The Commissioner stated that according to the current wording of the Directive any Member State that wants to control e-cigs through pharmaceutical legislation would have to justify this. The Commission would insist that the proper procedures were followed and would have to be satisfied that there was no attempt being made to introduce a ban by other means or to create an obstacle to trade.
He made clear that the Commission would only propose a product-specific ban on certain types of refillables if there was clear evidence of a safety risk. This would be by way of a delegated act and could be challenged by the Parliament if inappropriate.
He explained that the requirement that consistent nicotine doses be delivered meant under identical conditions, and he confirmed his understanding that actual nicotine delivery would depend upon how hard a user sucked on the e-cig.
The Commissioner admitted that there are currently no standards or regulations to guide the toxicology requirements but gave a strong indication that the Commission would not expect manufacturers to provide toxicological information of anything approaching the kind needed for pharmaceutical evaluation. Guidelines might be prepared after consultation with e-cig manufacturers. If individual Member States prepared stricter measures they would have to be justified to the Commission.
He suggested that concluding the Tobacco Products Directive by the end of the mandate (April) was surely a matter of credibility for both the Council and the Parliament. I discussed with him what might happen should the Parliament insist that Article 18 be removed from the Directive. He stated his belief that the Council would not accept this and would block the deal. Given the time restraints that now exist this would mean that the proposal would have to go to 2nd reading, and thus be considered later in the year and into next by the new Parliament with a very different composition. The eventual outcome would be uncertain.

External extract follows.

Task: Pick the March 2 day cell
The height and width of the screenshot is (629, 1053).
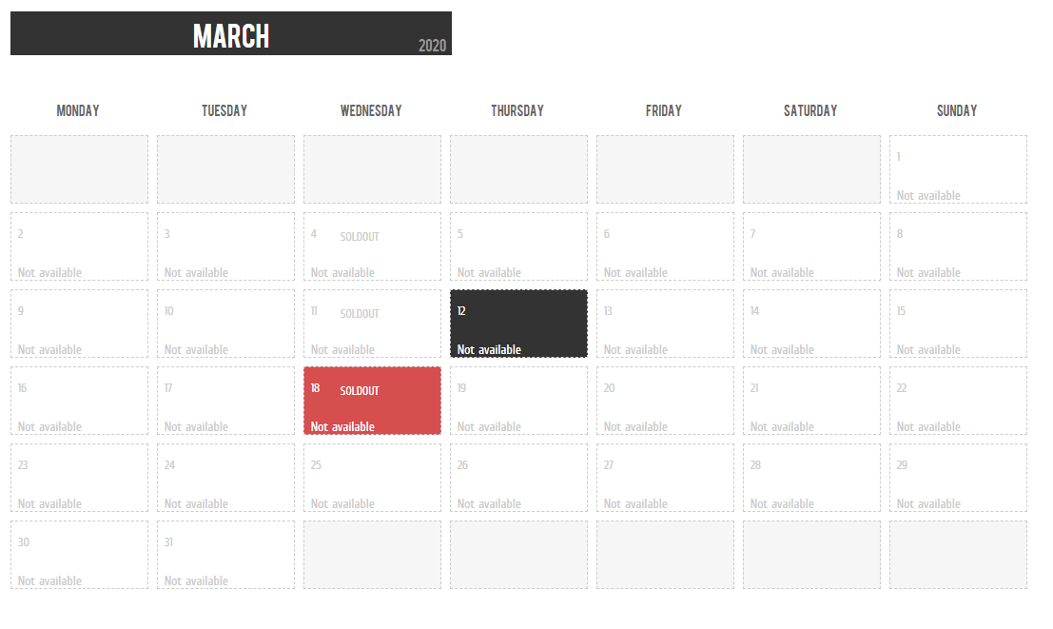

I raised with him the concern of scientists that their findings on nicotine strength had been misinterpreted. He reminded me that the Commission had proposed a maximum of 4mg and that the Council had argued for 2mg. He said that in the event that e-cigs were not regulated by EU law we should expect many governments to introduce greater restrictions than were now being proposed.
The 20mg limit agreed with the Parliament would encompass 70% of the e-cigs now being sold in the EU. If manufacturers wished to make e-cigs available with a much higher nicotine content for the benefit of heavy cigarette smokers they could seek to have these products classified under pharmaceutical legislation.
He did not rule out the possibility of the Commission introducing in future a recast of the legislation specifically to apply to e-cigs, but he suggested that our understanding of the way in which e-cigs were being used would have to be much improved before this would be considered. In any case, it would be a matter for a new Commissioner, so who knows?
I explained to him that there was a particular problem with the proposed restrictions on information about flavours. I said consumers had to be able to distinguish between an e-cig flavoured with, say, honey as distinct from one flavoured with vinegar. He took on board the fact that there was an issue here that would have to be resolved.
The Commissioner said that he had a lawyer linguist technical meeting arranged for February 10 and thereafter he would respond in writing to this and my other questions on points of detail.
Chris Davies MEP
Update 25 April 2014: Borg’s letter back to Davies of 25 February 2014.